Constructing Lives in Movement: Identity, Modernity, and Crisis in El Alto and La Paz, Bolivia
Frisch, Nathan
0000-0003-2809-8727
:
2024-07-16
Abstract
The twin cities of El Alto and La Paz, Bolivia are often perceived through a Manichean lens: La Paz as a modern city of mestizo wealth and power, and El Alto as an impoverished urban extension of the rural indigenous countryside. This dichotomy obscures the heterogeneous nature of these locales and the increasingly porous, ever-shifting boundaries that separate them. I argue that El Alto is neither a place of timeless indigenous culture nor one of ontological difference. Instead, the city’s residents create distinctly modern lives characterized by movement between multiple socio-cultural and geographic spaces. My data is drawn from ethnographic fieldwork in El Alto, La Paz, and their peripheral rural areas. I conducted semi-structured interviews with a socio-economically and ethnically diverse set of informants and served as a participant observer of how residents construct lives in an environment characterized by structural precarity. I explore the forms of popular commerce and transportation central to life in El Alto, using these as a lens through which to examine how quotidian urban indigenous realities often exist in tension with the Bolivian state’s vision of indigenous progress. Furthermore, I describe how residents maintain deep connections to their originary communities and inhabit identities that are simultaneously rural and urban, highlighting a unique interplay between co-constituting forms of indigeneity and modernity. Finally, I recount residents’ experiences of the 2019-2020 period of political and public-health crisis.
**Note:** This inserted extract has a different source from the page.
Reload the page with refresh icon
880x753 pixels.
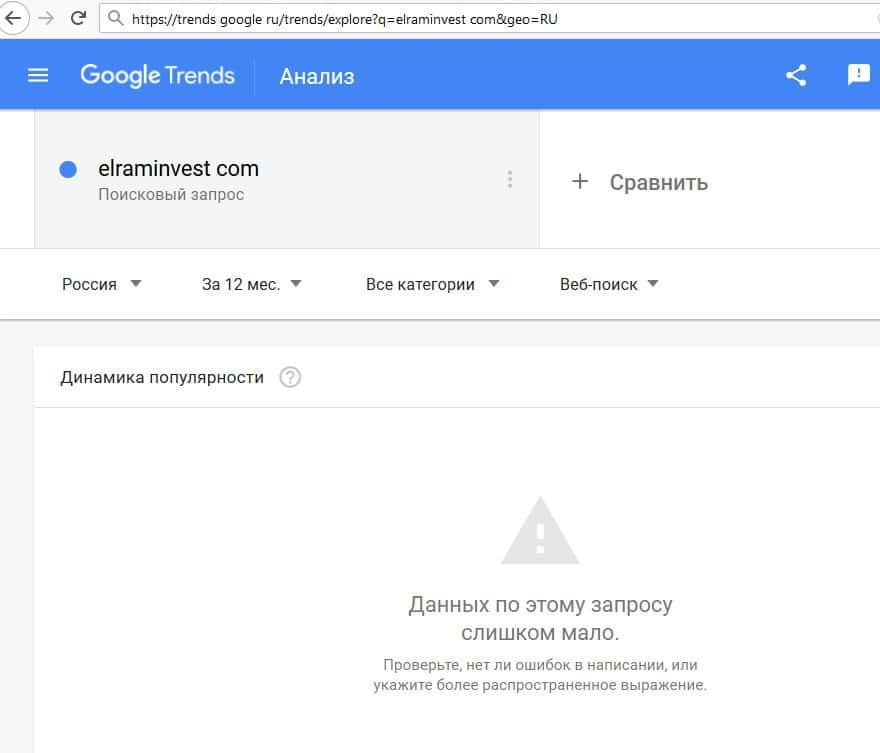[x=77, y=18]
Despite narratives of violent polarization between La Paz and El Alto during this time, my fieldwork reveals that residents responded to the crisis in varied and contradictory ways, not always aligned with assumptions based on their class, ethnicity, or place of residence. As the West increasingly looks to indigenous practices as possible solutions to modern problems, this research demonstrates how urban indigenous populations are producers of a contradictory modernity that encompasses progressive and sustainable cultures, as well as novel adaptations of capital and state power.